DATA ENTRIES:
● ● ●

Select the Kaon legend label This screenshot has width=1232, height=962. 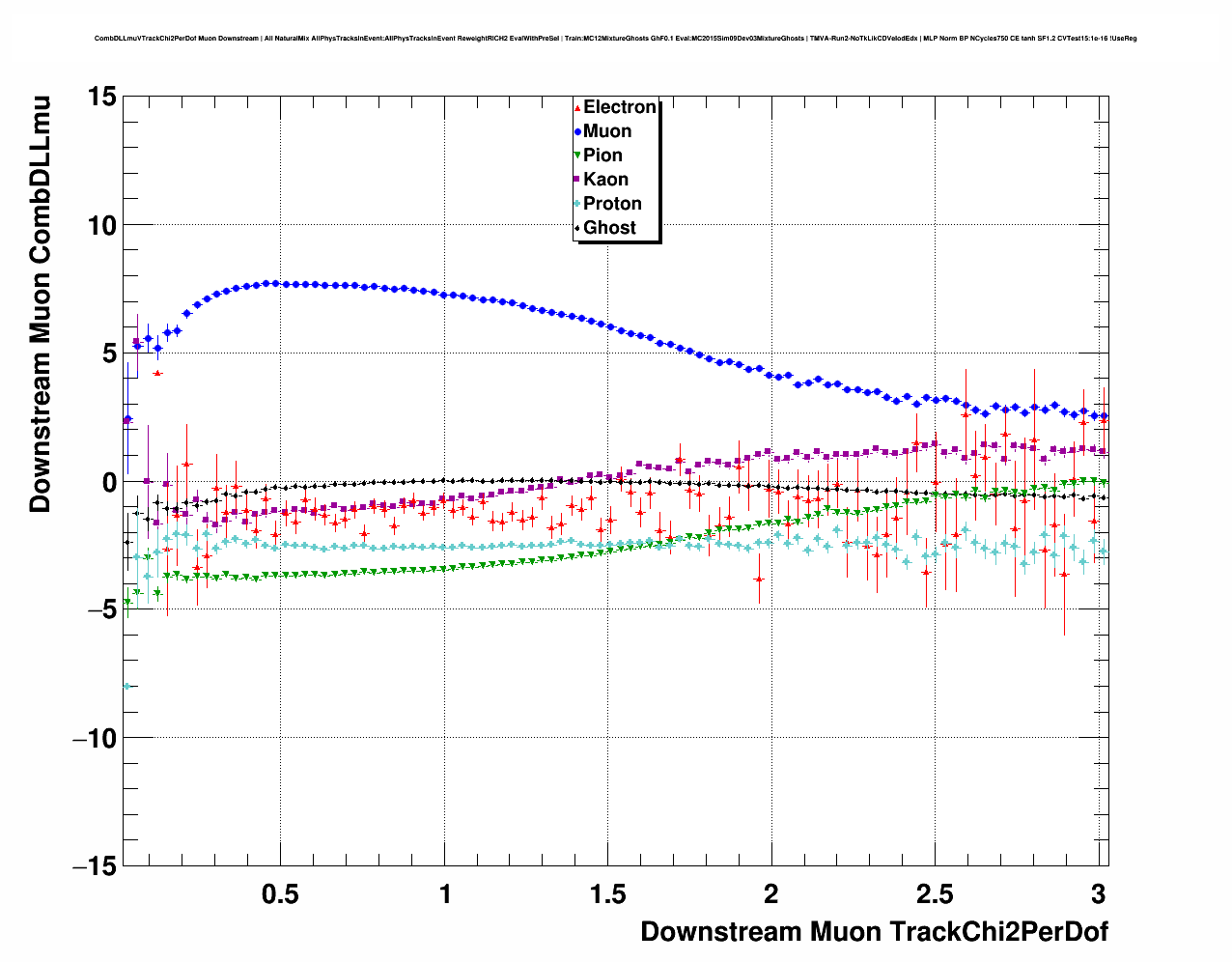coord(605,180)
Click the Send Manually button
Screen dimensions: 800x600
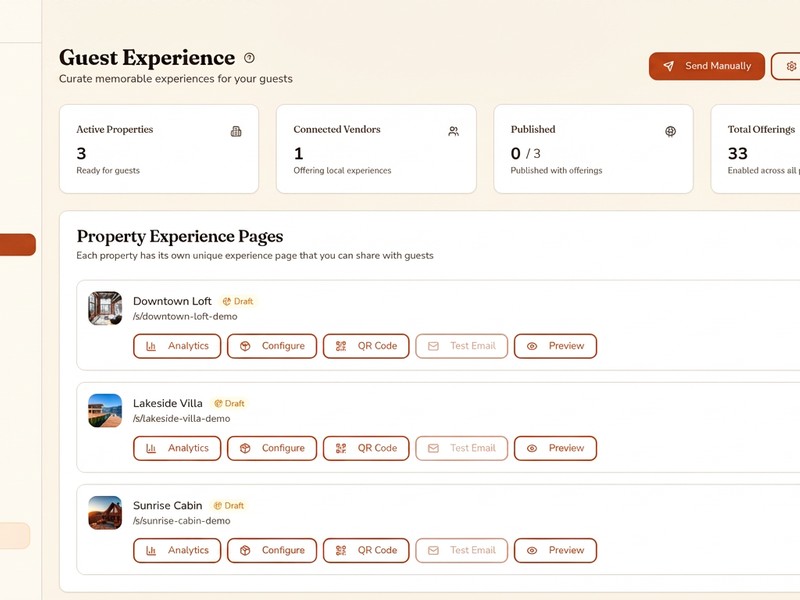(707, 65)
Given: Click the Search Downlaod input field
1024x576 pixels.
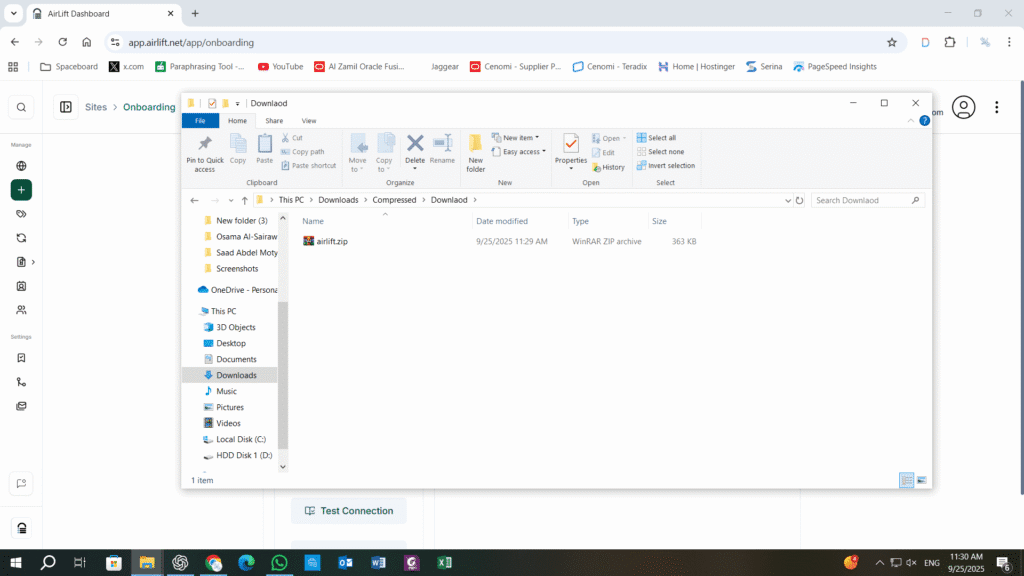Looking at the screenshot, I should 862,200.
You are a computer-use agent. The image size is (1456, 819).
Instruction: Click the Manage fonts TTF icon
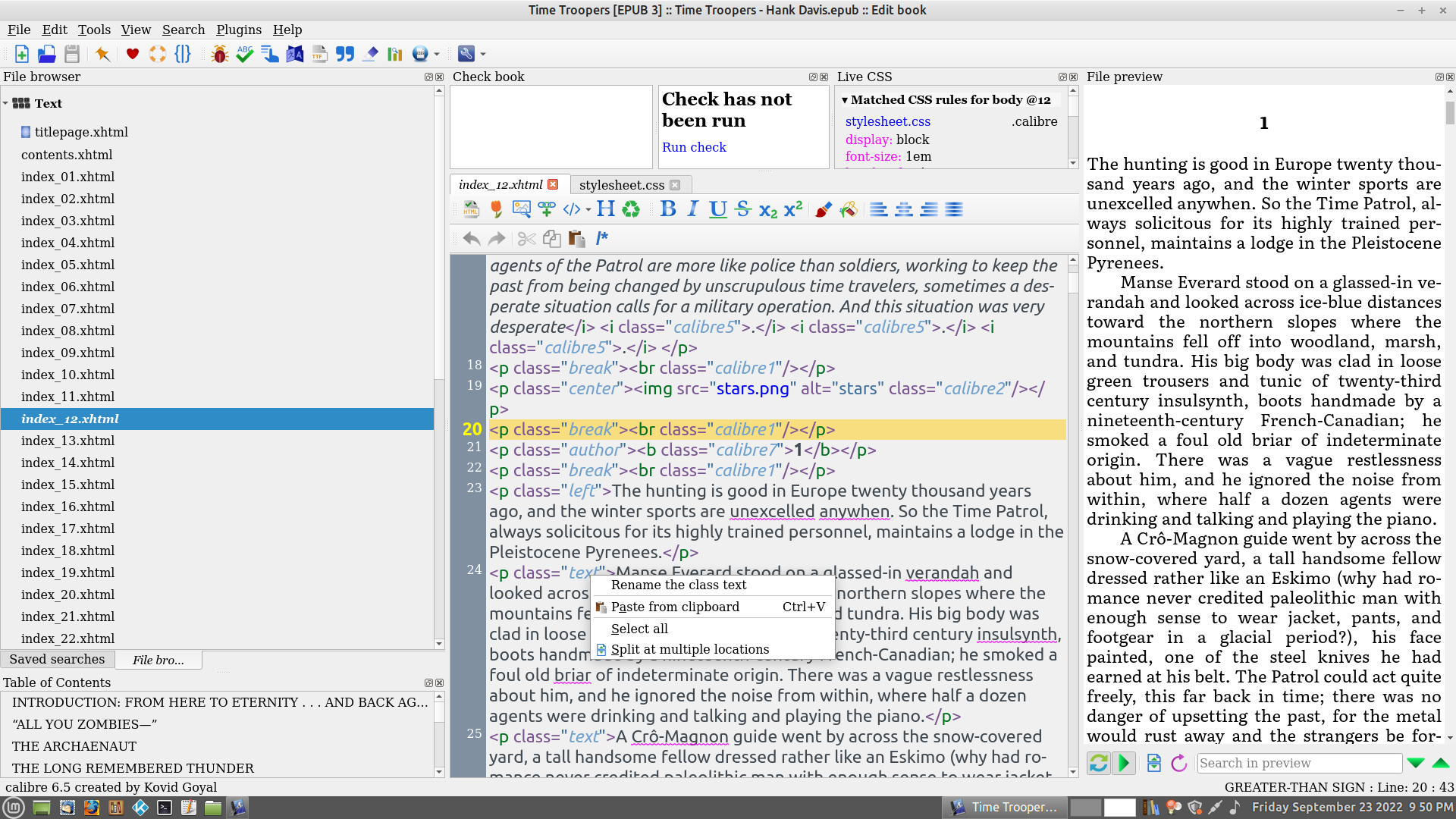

● ● ●

TO BE DONE:
Arrange the data from the line containing "Given: Click the Search Downlaod input field" through the end as a JSON list of strings, one string per line, skipping any blank lines. Leave the pictures out.

TASK ANSWER:
[
  "Given: Click the Search Downlaod input field",
  "1024x576 pixels.",
  "Looking at the screenshot, I should 862,200.",
  "You are a computer-use agent. The image size is (1456, 819).",
  "Instruction: Click the Manage fonts TTF icon"
]